Problem statement: Using the data below, copy every line that contains the word "will".
*** Opening of Material provided ***
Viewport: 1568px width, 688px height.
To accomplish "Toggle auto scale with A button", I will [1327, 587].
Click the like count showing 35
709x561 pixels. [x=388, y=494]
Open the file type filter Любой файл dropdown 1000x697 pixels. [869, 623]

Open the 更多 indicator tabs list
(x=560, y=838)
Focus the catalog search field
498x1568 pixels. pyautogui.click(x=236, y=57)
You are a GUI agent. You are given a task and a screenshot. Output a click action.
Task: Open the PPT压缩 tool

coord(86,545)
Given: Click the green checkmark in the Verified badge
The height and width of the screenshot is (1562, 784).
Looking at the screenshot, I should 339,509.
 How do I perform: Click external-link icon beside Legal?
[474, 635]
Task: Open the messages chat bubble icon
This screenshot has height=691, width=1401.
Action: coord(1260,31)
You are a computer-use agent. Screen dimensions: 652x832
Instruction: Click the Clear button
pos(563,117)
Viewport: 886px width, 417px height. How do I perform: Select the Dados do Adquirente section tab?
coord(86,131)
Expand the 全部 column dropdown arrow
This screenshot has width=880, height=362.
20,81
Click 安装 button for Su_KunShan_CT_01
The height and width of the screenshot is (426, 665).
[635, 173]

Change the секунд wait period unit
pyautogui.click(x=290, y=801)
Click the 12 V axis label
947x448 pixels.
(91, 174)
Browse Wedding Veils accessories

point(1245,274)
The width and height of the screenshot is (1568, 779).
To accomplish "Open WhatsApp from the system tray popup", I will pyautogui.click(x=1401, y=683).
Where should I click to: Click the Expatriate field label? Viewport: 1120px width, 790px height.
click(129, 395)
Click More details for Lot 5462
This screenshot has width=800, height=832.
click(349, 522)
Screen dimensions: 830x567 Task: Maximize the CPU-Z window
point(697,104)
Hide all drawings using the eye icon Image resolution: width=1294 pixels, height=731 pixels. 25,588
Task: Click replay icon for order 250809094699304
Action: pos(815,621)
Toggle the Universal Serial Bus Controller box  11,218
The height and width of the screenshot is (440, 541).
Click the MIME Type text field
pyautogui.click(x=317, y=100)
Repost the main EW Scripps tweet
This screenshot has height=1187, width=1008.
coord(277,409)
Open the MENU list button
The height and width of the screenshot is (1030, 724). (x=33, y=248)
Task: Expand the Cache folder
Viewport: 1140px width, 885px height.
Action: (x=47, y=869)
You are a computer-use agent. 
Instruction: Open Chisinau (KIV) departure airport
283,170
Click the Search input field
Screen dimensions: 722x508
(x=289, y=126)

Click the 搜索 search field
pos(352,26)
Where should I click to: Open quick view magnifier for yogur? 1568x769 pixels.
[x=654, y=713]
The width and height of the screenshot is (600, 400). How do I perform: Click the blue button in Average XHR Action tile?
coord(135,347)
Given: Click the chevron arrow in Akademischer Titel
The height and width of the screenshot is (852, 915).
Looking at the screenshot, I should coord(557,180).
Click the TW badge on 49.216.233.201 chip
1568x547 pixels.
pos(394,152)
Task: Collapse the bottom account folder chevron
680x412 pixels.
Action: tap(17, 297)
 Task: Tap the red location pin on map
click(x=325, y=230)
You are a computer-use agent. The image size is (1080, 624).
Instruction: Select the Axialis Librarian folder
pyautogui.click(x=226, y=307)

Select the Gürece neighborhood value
*** Close of Material provided ***
Reply to the task:
To accomplish "Toggle auto scale with A button", I will [1327, 587].
To accomplish "Open WhatsApp from the system tray popup", I will pyautogui.click(x=1401, y=683).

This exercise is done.